Aşağıdaki ailenin bir topoloji olduğunu gösteriniz.

Question

$(X,\tau_1)$ topolojik uzay olmak üzere

$$\tau_2=\left\{A\big{|}(\forall x\in A)(\exists U\in\mathcal{U}(x))(|U\setminus A|\leq\aleph_0)\right\}\subseteq 2^X$$ ailesinin $X$ kümesi üzerinde bir topoloji olduğunu gösteriniz.

Not: $(X,\tau)$ topolojik uzay ve  $x\in X$ olmak üzere $$\mathcal{U}(x):=\{U|x\in U\in \tau\}.$$

Answer 1

$\mathbf{T_1)}$ $\emptyset, X\overset{?}{\in}\tau_2$

$$[(\forall x\in \emptyset)(\exists U\in\mathcal{U}(x))(|U\setminus \emptyset|\leq \aleph_0)]$$$$\equiv$$$$ \forall x[\underset{0}{\underbrace{x\in \emptyset}}\rightarrow \underset{p}{\underbrace{(\exists U\in\mathcal{U}(x))(|U\setminus \emptyset|\leq \aleph_0)}}]\equiv 1$$

olur yani $$(\forall x\in \emptyset)(\exists U\in\mathcal{U}(x))(|U\setminus \emptyset|\leq \aleph_0)$$

önermesi doğru yani $$\emptyset \in\tau_2$$

olur. Öte yandan $x\in X$ olmak üzere

$$\left.\begin{array}{rr} x\in X\\ \\ U:=X \end{array}\right\}\Rightarrow (U\in \mathcal{U}(x))(|U\setminus X|=|X\setminus X|=|\emptyset|=0\leq \aleph_0)$$ olduğundan 

$$(\forall x\in X)(\exists U\in\mathcal{U}(x))(|U\setminus X|\leq \aleph_0)$$ önermesi doğru yani $$X\in \tau_2$$ olur.

$\mathbf{T_2)}$ $A,B\in \tau_2$ ve $x\in A\cap B$ olsun.

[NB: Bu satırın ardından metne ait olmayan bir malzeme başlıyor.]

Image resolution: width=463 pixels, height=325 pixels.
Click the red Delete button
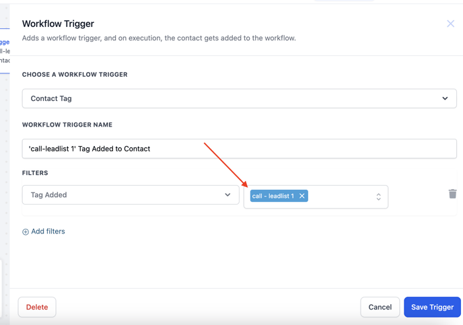[x=37, y=307]
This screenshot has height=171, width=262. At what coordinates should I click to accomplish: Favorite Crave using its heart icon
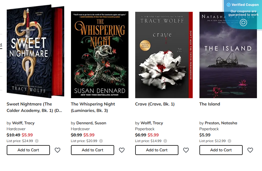[186, 150]
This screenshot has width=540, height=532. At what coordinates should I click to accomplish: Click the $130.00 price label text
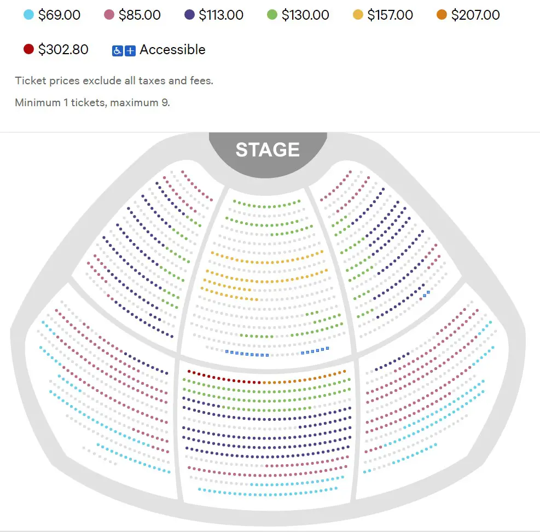coord(305,15)
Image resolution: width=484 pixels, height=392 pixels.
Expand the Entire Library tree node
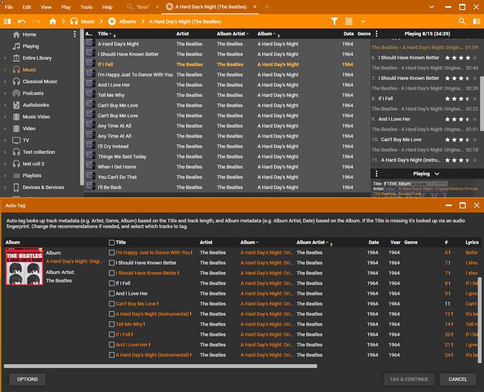click(x=5, y=58)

$\left.\begin{array}{rr} x\in A\cap B\Rightarrow (x\in A)(x\in B) \\ \\ A,B\in \tau_2\end{array}\right\}\Rightarrow (\exists U\in\mathcal{U}(x))(|U\setminus A|\leq \aleph_0)(\exists V\in\mathcal{U}(x))(|V\setminus B|\leq \aleph_0)$

$\Rightarrow (\exists U\in\mathcal{U}(x))(\exists V\in\mathcal{U}(x))(|U\setminus A|\leq \aleph_0)(|V\setminus B|\leq \aleph_0)$

$\Rightarrow (U\cap V\in\mathcal{U}(x))(|[(U\cap V)\setminus A]\cup [(U\cap V)\setminus B]|\leq |(U\setminus A)\cup (V\setminus B)|\leq \aleph_0)$

$\Rightarrow (U\cap V\in\mathcal{U}(x))(|[(U\cap V)\cap (\setminus A)]\cup [(U\cap V)\cap (\setminus B)]|\leq \aleph_0)$

$\Rightarrow (U\cap V\in\mathcal{U}(x))(|(U\cap V)\cap [(\setminus A)\cup (\setminus B)]|\leq \aleph_0)$

$\Rightarrow (U\cap V\in\mathcal{U}(x))(|(U\cap V)\cap [\setminus (A\cap B)]|\leq \aleph_0)$

$\Rightarrow (U\cap V\in\mathcal{U}(x))(|(U\cap V)\setminus (A\cap B)|\leq \aleph_0).$

$\mathbf{T_3)}$ $\mathcal{A}\subseteq \tau_2$ ve $x\in \cup \mathcal{A}$ olsun.

$$\left.\begin{array}{rr} x\in \cup \mathcal{A}\Rightarrow (\exists A\in\mathcal{A})(x\in A) \\ \\ \mathcal{A}\subseteq \tau_2 \end{array}\right\}\Rightarrow (\exists U\in\mathcal{U}(x))(|U\setminus (\cup \mathcal{A})|\leq |U\setminus A|\leq \aleph_0)$$ olduğundan $$\cup\mathcal{A}\in \tau_2$$ olur.